First impressions (and boy, do first impressions count in this business) are positive. There’s a cleanness in the design and a clarity in the marriage of text and images (some of which are very beautiful – the most stunning a photo of Sussex’s last match at Hastings in 1989). There are some very CGI looking graphics splashed about, adding to the 21st century feel – I don’t know design consultant Ian Findlay, but I suspect he has a very close relationship with Apple’s stable of gizmos. There are familiar names too: Mike Selvey has a new column full of his wry humour and pin-sharp observations; Michael Henderson has swapped bile for honey and writes a lovely piece about Chris Waters’ multi-awarding winning biography of Fred Trueman; and there’s space too for Simon Hughes and Nasser Hussain to tell us not just how it is, but how it should be. There are current players in the mix too, with the Gertrude Stein and Alice B Toklas de nos jours, Jimmy and Swanny, both billed as STAR COLUMNISTS.
So that’s the youngsters (whom every magazine must chase like second slip chases the ball edged to vacant Third Man) sorted, but what about the traditionalists, the old subscribers – PEOPLE LIKE ME FFS! Of course, many of the bells and whistles outlined above appeal generally – good design is good design after all – but those of us who move like Ramps at mid-on getting down to an off drive in April, get a few dollies too. David Frith is still encountering his 20th century Hall of Famers and there’s still a page or three for Eyewitness, this time with interviews from players who were down the other end when Malcolm Marshall was bowling six different balls every over at a mere 90mph.
All good – nothing bad? Well, almost. West Indies’ recent series vs Australia was much better than anyone expected and the grand old man of West Indian cricket journalism is on hand to report. But Tony Cozier has just two columns to tell the tale (the scorecards get three). While we can watch the series (if you have Sky) and read about it online (ball by ball or via the Australian or West Indian press websites), I miss the old reflective pieces on an overseas series, in which a Cozier or a Haigh would place the series in context, capture detail and set the teams’ agendas for the future. Speaking of Gideon Haigh, it’s great to see him writing a obituary – but 12 sentences? Which leads me to my final quibble – there are a few too many pages trying just a bit too hard. Pages 18 and 19 are a blizzard of font sizes and short paragraphs, 26 of which have some sort of introduction of their own (to go with seven photos). There’s busy and there’s Tokyo Metro busy, and this spread veers to the Japanese.
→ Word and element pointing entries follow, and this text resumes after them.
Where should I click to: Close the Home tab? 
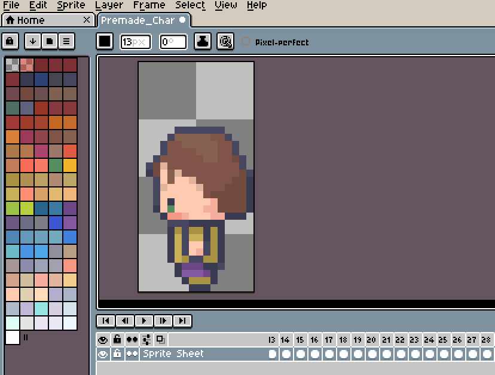(87, 20)
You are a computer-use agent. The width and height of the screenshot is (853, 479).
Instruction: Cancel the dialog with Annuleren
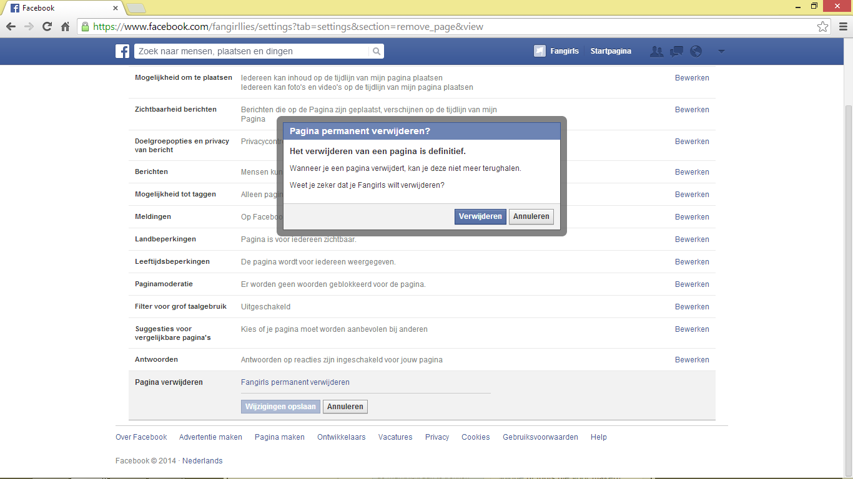pyautogui.click(x=531, y=216)
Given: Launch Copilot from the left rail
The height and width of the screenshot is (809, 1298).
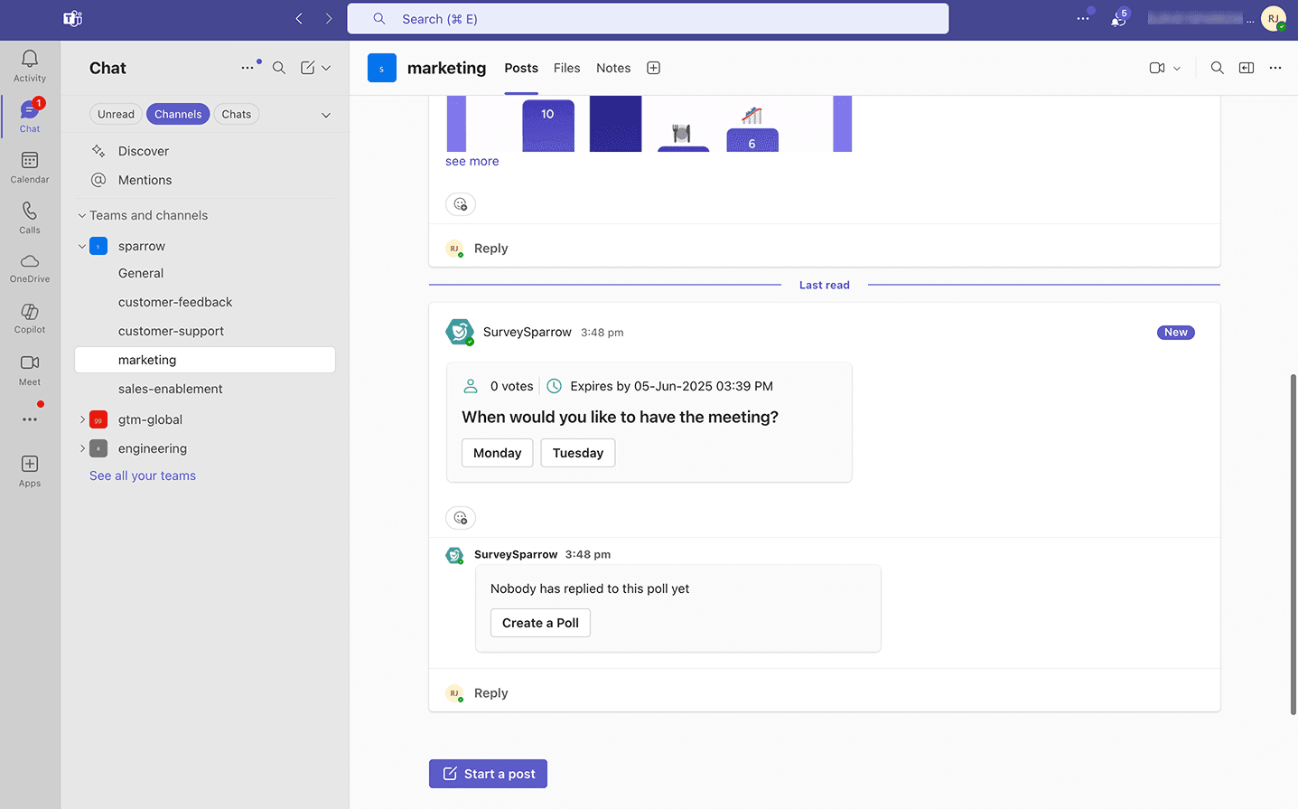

Nobody, least of all an old bastard like me, likes every aspect of change in an institution (and, perhaps, nobody should like everything – appeal has to be broad to succeed), but Miller and co have got far more right than wrong in this revamp. And the biggest thing they got right, was to have the sheer balls to do it in 2012. I hope their counter-attack is as successful as Gilchrist’s at Hobart in 1999.